2024/06/28_空き家対策について

空き家対策について

 

近年、空き家増加による様々な影響が問題となっています。相続や、高齢者の施設入居などにより一度空き家となると、そのまま放置されてしまう家も少なくありません。今回は、空家等対策の推進に関する特別措置法の改正や、空き家を放置したことにより税負担が増える可能性、そして空き家対策の例をご紹介いたします。


【目次】

1.空き家問題とは?
2.法改正について
3.税金の負担が増える?
4.空き家対策
5.まとめ


 

1.空き家問題とは?

今、日本では空き家が増え続けており、使用目的のない空き家の数はこの20年間で約2倍に増加しています。空き家を放置すると、倒壊、景観悪化、不法侵入など様々な悪影響が生じるおそれがあり、大きなトラブルにつながりかねません。

「空き家」とは?

「空き家」とは、一般的には「誰も住んでいない家」のことをいいます。
空き家は、所有している本人だけの問題ではなく、近隣にも大きな影響を与える存在となります。「そのうちどうにかしよう」などと考えて放置していると、空き家の状態が悪くなり、近隣住民に迷惑をかけてしまいます。どのような事情であれ、空き家の所有者にはきちんと管理する責任があります。

なぜ空き家になる?

空き家となる要因として、以下のようなきっかけが考えられます。そして一度空き家になってしまうと、そのまま放置されてしまうことも多いのです。

  • 実家を相続した
  • 1人暮らしの親が施設に入居した
  • 解体費用をかけたくない
  • 家財・荷物を片付けられない
  • 将来自分や親族が使うかもしれない

空き家を放置するリスクの一例

  • 倒壊
  • 景観の悪化
  • 不法侵入
  • 外壁落下
  • ねずみ・害虫など
  • 悪臭
  • 枝のはみだし

2.法改正について

空家等対策の推進に関する特別措置法の一部を改正する法律が令和5年12月13日より施行されました。法の改正により、特定空家に加えて管理不全空家も市区町村からの指導・勧告の対象となりました。

改正前の空家法は、対象となる空き家が特定空家の状態になる前の段階では、市区町村は指導や勧告といった措置をとることができませんでした。また、特定空家になってからの対応だけでは、増え続ける空き家への対応にも限界があります。

そこで令和5年、空家法が改正され、周囲に著しい悪影響を及ぼす特定空家になる前の段階から空き家の適切な管理が図られるよう、「管理不全空家」に対する措置が新設されたのです。

3.税金の負担が増える?

記録データ:
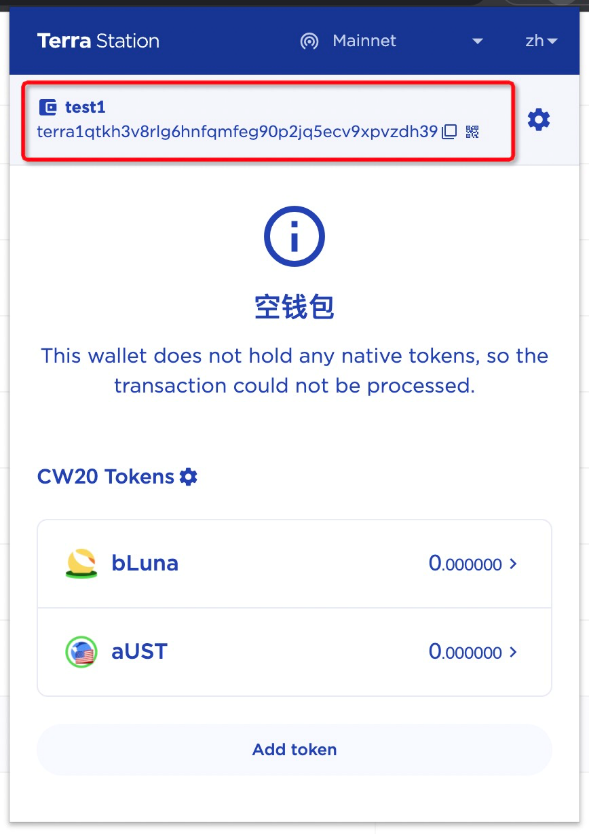The image size is (589, 834).
Task: Select the bLuna token row
Action: [x=294, y=564]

課題 A: 空き家対策の本文のうち、「空き家は、所有している本人だ」から「れてしまうことも多いのです。」までを、両端の語句も含めてそのまま書き写してください。
課題 B: 空き家対策の本文で、空き家を放置するリスクの例として挙げられているものをすべて列挙してください。
課題 C: 空き家対策の本文を、最後に示された部分の後から書き継いでください。

解答 A:
空き家は、所有している本人だけの問題ではなく、近隣にも大きな影響を与える存在となります。「そのうちどうにかしよう」などと考えて放置していると、空き家の状態が悪くなり、近隣住民に迷惑をかけてしまいます。どのような事情であれ、空き家の所有者にはきちんと管理する責任があります。

なぜ空き家になる?

空き家となる要因として、以下のようなきっかけが考えられます。そして一度空き家になってしまうと、そのまま放置されてしまうことも多いのです。

解答 B: 倒壊、景観の悪化、不法侵入、外壁落下、ねずみ・害虫など、悪臭、枝のはみだし

解答 C:
土地や家屋を所有していると、固定資産税などの税金がかかります。ただし、住宅やマンションなどの居住建物の敷地である「住宅用地」には、課税標準(固定資産税等の評価額)を引き下げる特例が設けられています。例えば固定資産税では課税標準が、住宅用地の面積200㎡以下の部分(小規模住宅用地)については6分の1に、面積200㎡を超える部分(一般住宅用地)については3分の1に減額されます。

 

 

しかし、空き家のある市区町村から「管理不全空家」や「特定空家」としての指導を受け、それに従わずに勧告を受けると、この固定資産税等の軽減措置(住宅用地特例)が受けられなくなります。

上記の表のとおり、住宅用地の面積200㎡以下の部分(小規模住宅用地)については6分の1に減額されるはずが、空き家として勧告を受けると単純に課税額が6倍になってしまうのです。これは、特定空家も、法改正で新設された管理不全空家も同様なので注意が必要です。

4.空き家対策

上記で説明した空家法改正では、所有者の責務も強化され、従来の「適切な管理の努力義務」に加えて、「国、地方自治体の施策に協力する努力義務」が課されることになります。空き家は放置される期間が長くなればなるほど、老朽化や損傷が進み、売買や賃貸などが難しくなってしまいます。空き家を所有していて将来使用する予定のない人は、早めに「売る」「貸す」「解体する」などの方針を決め、方針に合ったサービスなどを活用して実行に移しましょう。

親が元気なうちに話し合って方針を決めよう

空き家の発生原因は、半数以上が相続によるものです。親などが元気なうちによく話し合い、方針を決めておくことが重要です。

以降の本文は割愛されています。